What he *did* do, at least
sometime during his tour, was position his trusty S&W .38 special

revolver
(which he prefered to the .45, for reasons soon to be obvious) in its
holster between his legs, both to keep it from hindering his operation of
the cyclic and to give some (at least psychological) protection for his

most
favorite personal area...


Did he mention the conundrum of whether to pull the cartridges
so as to remove the stress of having all those potential little
bombs cosied up to 'Big Jim and the twins' with the attendant
inconvenience of not having them in place if needed later ---
vice the stress caused by picturing them so near those unmangled
personal items for now so that they'll be available later if
needed?


LOL! No, I never asked him that one. Being as they were sort of used to
having some pretty nasty stuff flung in their direction with *intent* to do
bodily harm, I doubt he'd have gone that far. I do know he never considered
it worth much--used to joke it would beat dirt as a thrown weapon if there
were no rocks lyin' around. He much preferred the longer weapons, and he was
a pretty good shot. He ditched the M-3 because he did not like its awful
accuracy (see below), then he dumped the shotgun because it had a
hair-trigger and he preferred having a round in the chamber (which may
answer your query), and he figured the usual gyrations and vibrations of his
Huey were not complimentary to that particular combination. He was happy
with the CAR-15.

**WHAT THIS TASK INVOLVES:** Decide whether each of these statements agrees with the text about the revolver and the other weapons. For each, answer yes or no and quote the words of the text that decide it. 1. He preferred the .45 to the .38 special revolver. 2. He got rid of the M-3 because of its poor accuracy. 3. He dumped the shotgun because it had a hair-trigger.

**DATASET RECORDS:**

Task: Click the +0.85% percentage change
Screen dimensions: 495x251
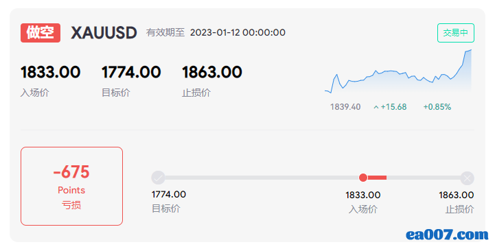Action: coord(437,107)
* * *
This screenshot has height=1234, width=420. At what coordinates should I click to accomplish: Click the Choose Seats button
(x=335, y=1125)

**WRITTEN SOLUTION:**
1. No: "which he prefered to the .45"
2. Yes: "He ditched the M-3 because he did not like its awful accuracy"
3. Yes: "he dumped the shotgun because it had a hair-trigger"